Sven Knoll (Süd-Tiroler Freiheit) ha chiesto quali sono le conseguenze dirette dell'impugnazione, da parte del Governo, della legge provinciale 3/21 sulla variazione di bilancio con il pacchetto di aiuti da 500 milioni per famiglie, lavoratori e imprese. Alessandro Urzì (Fratelli d’Italia) ha ritenuto che il pres. Kompatscher ridicolizzasse con la parola “pagliacciata” questa richiesta e protestato, chiedendo di dare ai consiglieri la possibilitá di intervenire in merito, perché questa scelta riguarda tutta la comunità. Il pres. della provincia Arno Kompatscher ha criticato i toni del consigliere, invitando ad ascoltare quando viene detto sull’ordine dei lavori. Parlando di pagliacciata egli indicava che non si prendessero a pretesto certe situazioni per motivi politici. Gerhard Lanz (SVP) ha invitato a parlare del tema nel collegio dei capigruppo, dispiacendosi che si approfittasse del tema per fare dichiarazioni politiche. La richiesta è stata accolta dal pres. Noggler. Brigitte Foppa (Gruppo Verde) ha chiesto di rimandare l’intervento al pomeriggio, per preservare i tempi dell'opposizione.

La seduta è stata interrotta dopo la premiazione della terza vincitrice del concorso letterario Europa (comunicato separato) .
Al rientro in aula, il pres. Noggler ha informato che il presidente della Provincia Arno Kompatscher avrebbe preso posizione ´sull’impugnazione alla fine della seduta di oggi, senza dibattito, che potrà esserci eventualmente la prossima settimana.

È quindi ripresa la discussione, già avviata ieri, della mozione n. 430/21: Cambio destinazione d'uso, con la quale Sandro Repetto (Partito Democratico - Liste civiche), rilevando  ha quindi presentato la mozione n. 430/21: Cambio destinazione d'uso, con cui evidenziava che l’art. 36 della legge provinciale 9/2018 dedicato alla “trasformazione della volumetria abitativa all’interno dell’area insediabile” e la circolare esplicativa della Provincia - Ripartizione Natura e Paesaggio e sviluppo del territorio nr. 1/2021, stanno bloccando la quasi totalità dei cambi di destinazione d‘uso nei centri abitati più densamente popolati della Provincia, e chiedeva di impegnare la Giunta provinciale a) a rivedere la circolare esplicativa della PAB n. 1/2021 in funzione degli articoli 23 co.1 e 2 (sono destinate in via prevalente alla residenza con almeno il 60% della cubatura e alle altre destinazioni compatibili non più del 40% della cubatura; art. 24, co. 1,2,4 (cambio di destinazione d’uso è considerato un intervento conservativo dell’esistente); art. 62 (dedicato agli interventi edilizi); (b) a verificare di modificare la norma in modo che art. 36 non valga per i centri abitati con un’area insediabile superiore ad un certo numero di abitanti come previsto dall’art. 2 al punto b), i) e possa avere il vincolo abitativo.

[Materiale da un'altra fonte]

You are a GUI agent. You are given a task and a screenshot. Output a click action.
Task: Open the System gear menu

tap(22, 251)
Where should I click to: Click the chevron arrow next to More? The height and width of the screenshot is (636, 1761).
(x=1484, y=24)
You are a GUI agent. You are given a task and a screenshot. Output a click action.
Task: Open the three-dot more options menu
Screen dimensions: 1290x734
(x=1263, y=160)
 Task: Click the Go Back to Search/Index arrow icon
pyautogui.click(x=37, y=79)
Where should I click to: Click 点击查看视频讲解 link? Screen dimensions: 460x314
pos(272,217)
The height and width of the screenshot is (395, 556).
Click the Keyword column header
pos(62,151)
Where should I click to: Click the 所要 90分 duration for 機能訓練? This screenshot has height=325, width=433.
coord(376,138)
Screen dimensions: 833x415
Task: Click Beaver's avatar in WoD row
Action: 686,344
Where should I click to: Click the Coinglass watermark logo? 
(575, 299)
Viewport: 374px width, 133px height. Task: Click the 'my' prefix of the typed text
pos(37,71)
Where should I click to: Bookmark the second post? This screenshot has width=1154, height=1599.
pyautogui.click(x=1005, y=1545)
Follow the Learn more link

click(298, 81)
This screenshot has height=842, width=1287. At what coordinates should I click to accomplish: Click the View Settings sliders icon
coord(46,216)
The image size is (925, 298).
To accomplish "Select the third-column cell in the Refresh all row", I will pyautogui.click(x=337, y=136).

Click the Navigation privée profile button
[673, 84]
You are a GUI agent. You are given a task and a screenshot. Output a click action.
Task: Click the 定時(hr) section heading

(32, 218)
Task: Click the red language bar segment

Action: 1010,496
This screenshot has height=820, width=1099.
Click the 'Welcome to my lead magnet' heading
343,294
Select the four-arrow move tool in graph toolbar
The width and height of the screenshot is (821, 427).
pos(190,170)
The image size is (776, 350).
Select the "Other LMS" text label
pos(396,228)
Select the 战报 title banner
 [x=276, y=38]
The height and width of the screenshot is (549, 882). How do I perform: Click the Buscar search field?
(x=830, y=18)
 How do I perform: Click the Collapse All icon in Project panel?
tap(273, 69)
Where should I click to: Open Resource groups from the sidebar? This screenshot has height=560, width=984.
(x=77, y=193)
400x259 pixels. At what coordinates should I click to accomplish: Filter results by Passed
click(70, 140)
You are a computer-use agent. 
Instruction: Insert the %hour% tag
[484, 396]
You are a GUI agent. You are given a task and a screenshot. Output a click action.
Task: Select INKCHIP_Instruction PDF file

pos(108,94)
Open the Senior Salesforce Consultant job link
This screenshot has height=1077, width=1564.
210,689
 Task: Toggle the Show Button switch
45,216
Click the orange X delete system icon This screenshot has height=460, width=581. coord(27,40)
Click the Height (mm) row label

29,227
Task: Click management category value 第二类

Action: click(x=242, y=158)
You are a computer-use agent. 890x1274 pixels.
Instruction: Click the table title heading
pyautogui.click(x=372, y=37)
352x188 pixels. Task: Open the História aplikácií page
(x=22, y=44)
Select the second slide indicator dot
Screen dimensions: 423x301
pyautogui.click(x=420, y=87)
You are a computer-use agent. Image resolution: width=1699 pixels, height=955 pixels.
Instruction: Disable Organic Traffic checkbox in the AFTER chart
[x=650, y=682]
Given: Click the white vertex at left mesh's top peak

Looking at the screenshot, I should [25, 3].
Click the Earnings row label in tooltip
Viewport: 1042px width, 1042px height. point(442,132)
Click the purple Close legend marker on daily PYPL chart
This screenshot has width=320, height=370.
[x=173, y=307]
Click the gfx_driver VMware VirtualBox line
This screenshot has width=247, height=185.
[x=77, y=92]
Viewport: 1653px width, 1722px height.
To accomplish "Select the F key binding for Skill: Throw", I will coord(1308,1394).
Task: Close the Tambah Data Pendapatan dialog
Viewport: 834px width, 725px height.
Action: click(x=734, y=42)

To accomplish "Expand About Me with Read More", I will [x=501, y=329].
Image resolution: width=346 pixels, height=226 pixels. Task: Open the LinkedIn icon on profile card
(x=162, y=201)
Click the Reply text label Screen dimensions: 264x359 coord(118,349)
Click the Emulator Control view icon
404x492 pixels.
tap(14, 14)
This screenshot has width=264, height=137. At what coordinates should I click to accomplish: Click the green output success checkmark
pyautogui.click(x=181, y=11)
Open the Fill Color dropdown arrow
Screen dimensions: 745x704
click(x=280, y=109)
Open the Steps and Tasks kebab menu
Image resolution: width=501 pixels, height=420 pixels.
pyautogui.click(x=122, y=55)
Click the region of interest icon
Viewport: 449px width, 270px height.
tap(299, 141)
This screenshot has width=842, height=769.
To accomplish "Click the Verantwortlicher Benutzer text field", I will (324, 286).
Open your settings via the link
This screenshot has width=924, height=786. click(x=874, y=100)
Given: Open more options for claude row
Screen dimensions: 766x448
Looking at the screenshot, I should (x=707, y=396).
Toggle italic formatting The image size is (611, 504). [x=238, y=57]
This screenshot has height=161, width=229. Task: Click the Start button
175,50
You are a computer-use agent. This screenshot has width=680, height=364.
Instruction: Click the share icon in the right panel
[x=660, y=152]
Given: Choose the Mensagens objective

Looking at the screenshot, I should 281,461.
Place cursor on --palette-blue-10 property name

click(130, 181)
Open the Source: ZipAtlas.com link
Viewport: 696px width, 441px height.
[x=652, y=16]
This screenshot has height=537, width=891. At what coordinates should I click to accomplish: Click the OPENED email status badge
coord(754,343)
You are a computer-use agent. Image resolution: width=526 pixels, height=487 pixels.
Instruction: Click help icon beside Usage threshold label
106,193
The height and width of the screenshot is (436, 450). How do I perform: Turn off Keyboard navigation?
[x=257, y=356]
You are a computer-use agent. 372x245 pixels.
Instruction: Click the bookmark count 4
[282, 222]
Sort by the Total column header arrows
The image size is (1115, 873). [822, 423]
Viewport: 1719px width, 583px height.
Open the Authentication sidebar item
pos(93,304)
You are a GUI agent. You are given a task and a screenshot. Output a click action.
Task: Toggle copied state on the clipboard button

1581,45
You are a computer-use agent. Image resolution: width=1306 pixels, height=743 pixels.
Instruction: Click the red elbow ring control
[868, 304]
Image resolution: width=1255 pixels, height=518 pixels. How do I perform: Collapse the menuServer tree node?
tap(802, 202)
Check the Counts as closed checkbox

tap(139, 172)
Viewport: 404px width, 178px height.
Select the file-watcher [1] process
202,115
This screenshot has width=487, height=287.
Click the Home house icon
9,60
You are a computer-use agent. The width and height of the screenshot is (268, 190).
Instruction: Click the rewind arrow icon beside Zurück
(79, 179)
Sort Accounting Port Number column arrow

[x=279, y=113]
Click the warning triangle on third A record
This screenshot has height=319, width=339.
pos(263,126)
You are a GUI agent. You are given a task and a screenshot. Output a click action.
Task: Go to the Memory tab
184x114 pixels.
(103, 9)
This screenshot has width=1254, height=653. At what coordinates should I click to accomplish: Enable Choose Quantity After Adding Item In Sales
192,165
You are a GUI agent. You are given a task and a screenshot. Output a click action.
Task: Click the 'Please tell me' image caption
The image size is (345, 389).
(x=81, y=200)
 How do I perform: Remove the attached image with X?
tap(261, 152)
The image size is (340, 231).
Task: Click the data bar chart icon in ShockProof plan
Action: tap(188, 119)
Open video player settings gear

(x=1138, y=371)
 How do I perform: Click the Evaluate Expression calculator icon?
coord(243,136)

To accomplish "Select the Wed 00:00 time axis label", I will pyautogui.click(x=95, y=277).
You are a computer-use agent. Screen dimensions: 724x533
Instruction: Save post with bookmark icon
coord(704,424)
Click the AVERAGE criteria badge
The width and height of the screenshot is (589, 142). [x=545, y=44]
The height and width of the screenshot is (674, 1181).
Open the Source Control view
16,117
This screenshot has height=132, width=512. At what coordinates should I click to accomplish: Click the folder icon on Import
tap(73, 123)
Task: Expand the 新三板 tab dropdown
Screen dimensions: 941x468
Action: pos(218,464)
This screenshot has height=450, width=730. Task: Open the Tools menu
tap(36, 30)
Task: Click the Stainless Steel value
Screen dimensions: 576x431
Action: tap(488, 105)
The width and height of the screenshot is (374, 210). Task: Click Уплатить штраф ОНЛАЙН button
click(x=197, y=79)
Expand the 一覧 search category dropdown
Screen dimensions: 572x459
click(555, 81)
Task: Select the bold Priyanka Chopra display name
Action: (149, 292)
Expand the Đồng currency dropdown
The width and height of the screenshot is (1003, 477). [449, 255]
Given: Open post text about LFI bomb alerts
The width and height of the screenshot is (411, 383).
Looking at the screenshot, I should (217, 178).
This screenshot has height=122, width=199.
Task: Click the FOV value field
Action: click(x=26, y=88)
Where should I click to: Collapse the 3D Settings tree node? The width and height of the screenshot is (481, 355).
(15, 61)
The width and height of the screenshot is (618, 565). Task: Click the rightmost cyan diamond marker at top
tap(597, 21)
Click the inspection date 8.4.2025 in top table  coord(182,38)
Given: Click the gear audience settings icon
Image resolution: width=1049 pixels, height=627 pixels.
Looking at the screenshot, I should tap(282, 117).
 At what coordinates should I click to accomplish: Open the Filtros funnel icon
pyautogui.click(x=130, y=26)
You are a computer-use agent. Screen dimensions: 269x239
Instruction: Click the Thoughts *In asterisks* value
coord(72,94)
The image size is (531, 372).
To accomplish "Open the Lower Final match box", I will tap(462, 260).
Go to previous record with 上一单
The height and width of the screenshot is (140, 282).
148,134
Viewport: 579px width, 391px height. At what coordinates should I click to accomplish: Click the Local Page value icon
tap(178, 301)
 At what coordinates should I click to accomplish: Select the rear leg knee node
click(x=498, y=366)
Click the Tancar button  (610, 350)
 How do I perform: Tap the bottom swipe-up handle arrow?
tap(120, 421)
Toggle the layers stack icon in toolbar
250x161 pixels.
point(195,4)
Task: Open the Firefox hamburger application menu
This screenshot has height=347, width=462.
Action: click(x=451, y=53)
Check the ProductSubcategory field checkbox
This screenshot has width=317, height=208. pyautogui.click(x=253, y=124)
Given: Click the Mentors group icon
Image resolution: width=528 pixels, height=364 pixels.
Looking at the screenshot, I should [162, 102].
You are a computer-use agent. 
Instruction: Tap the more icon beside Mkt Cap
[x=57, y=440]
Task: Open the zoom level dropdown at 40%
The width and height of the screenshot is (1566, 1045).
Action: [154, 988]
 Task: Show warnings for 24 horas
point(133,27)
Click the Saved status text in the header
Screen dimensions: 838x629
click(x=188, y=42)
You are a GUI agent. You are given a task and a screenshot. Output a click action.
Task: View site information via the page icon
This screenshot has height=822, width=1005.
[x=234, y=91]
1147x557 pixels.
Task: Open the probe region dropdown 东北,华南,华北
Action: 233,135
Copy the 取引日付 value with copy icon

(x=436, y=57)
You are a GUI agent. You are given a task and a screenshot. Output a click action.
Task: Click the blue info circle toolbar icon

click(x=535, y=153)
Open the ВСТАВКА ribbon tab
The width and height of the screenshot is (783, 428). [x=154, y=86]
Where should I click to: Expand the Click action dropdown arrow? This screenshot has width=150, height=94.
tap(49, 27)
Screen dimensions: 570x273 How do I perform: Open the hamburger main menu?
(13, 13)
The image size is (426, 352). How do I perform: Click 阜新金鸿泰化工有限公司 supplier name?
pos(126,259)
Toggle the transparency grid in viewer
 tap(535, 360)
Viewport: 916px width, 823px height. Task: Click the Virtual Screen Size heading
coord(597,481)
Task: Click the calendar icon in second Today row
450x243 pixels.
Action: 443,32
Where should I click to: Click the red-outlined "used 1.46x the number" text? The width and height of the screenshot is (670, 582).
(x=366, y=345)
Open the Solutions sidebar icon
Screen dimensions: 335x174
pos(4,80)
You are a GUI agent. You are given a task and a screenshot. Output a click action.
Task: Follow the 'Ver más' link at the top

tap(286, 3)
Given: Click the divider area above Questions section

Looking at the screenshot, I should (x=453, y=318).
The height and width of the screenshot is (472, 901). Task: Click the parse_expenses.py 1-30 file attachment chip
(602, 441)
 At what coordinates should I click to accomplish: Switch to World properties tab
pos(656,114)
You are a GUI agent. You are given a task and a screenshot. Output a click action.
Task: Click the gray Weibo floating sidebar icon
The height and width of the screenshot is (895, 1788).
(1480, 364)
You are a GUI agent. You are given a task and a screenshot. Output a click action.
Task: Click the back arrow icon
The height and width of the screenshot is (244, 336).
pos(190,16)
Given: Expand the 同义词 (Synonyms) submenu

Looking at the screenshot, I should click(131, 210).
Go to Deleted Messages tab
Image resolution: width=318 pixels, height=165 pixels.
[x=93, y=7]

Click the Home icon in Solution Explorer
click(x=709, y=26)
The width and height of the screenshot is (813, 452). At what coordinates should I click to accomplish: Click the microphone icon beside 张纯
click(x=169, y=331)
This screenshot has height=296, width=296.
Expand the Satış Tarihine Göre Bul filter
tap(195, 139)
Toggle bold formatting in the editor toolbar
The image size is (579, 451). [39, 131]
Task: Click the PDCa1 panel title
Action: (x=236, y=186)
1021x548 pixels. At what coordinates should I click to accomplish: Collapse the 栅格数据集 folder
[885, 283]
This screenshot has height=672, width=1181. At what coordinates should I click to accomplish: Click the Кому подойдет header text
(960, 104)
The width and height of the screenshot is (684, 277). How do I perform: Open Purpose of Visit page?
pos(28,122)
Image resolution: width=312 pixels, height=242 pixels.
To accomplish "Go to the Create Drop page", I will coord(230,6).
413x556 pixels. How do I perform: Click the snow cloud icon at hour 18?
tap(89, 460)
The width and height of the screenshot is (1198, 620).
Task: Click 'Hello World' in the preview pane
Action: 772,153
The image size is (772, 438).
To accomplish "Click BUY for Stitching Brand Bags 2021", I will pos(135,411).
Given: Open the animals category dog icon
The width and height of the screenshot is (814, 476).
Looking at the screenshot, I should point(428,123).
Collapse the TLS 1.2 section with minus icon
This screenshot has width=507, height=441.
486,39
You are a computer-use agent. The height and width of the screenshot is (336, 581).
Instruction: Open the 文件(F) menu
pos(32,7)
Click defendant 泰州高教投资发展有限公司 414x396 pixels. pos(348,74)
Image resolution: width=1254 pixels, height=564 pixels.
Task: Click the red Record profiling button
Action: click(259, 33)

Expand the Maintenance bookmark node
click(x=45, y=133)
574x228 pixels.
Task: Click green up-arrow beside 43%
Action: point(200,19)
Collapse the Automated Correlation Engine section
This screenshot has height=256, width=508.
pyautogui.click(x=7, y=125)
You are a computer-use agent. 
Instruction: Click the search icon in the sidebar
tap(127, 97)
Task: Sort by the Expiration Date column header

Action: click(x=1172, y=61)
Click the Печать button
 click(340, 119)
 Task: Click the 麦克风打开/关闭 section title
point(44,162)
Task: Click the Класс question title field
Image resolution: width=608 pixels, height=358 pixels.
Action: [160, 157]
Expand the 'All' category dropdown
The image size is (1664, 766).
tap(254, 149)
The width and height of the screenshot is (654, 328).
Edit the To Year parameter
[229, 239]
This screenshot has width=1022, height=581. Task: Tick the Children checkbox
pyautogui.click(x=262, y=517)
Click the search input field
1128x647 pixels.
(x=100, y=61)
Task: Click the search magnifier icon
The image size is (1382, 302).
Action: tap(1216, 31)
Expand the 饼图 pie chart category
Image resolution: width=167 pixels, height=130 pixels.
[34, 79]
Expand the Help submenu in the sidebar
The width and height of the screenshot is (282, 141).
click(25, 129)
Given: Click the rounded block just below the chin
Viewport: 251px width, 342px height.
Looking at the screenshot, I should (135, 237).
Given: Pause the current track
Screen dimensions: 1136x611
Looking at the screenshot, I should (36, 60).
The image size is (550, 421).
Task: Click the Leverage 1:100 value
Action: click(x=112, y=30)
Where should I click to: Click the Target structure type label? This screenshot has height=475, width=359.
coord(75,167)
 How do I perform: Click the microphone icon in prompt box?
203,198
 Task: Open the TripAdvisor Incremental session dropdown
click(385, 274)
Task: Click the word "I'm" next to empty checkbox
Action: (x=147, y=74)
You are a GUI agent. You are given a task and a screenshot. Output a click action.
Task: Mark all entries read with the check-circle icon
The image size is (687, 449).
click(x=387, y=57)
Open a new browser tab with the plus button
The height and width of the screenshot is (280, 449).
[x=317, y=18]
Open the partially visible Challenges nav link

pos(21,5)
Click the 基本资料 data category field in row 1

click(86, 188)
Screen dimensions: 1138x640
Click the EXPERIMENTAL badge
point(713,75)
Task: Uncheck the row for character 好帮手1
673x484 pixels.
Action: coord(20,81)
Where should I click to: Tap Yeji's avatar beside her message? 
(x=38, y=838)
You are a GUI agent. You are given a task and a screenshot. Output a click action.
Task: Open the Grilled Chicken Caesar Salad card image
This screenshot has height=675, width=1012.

In replica all'intervento di ieri della Giunta, Sandro Repetto (Partito Democratico - Liste civiche), rilevando che l’assessora Hochgruber Kuenzeraveva ammesso l’esistenza di problemi di applicazione, ha  sospeso la mozione in attesa degli incontri con gli amministratori locali annunciati dalla stessa assessora.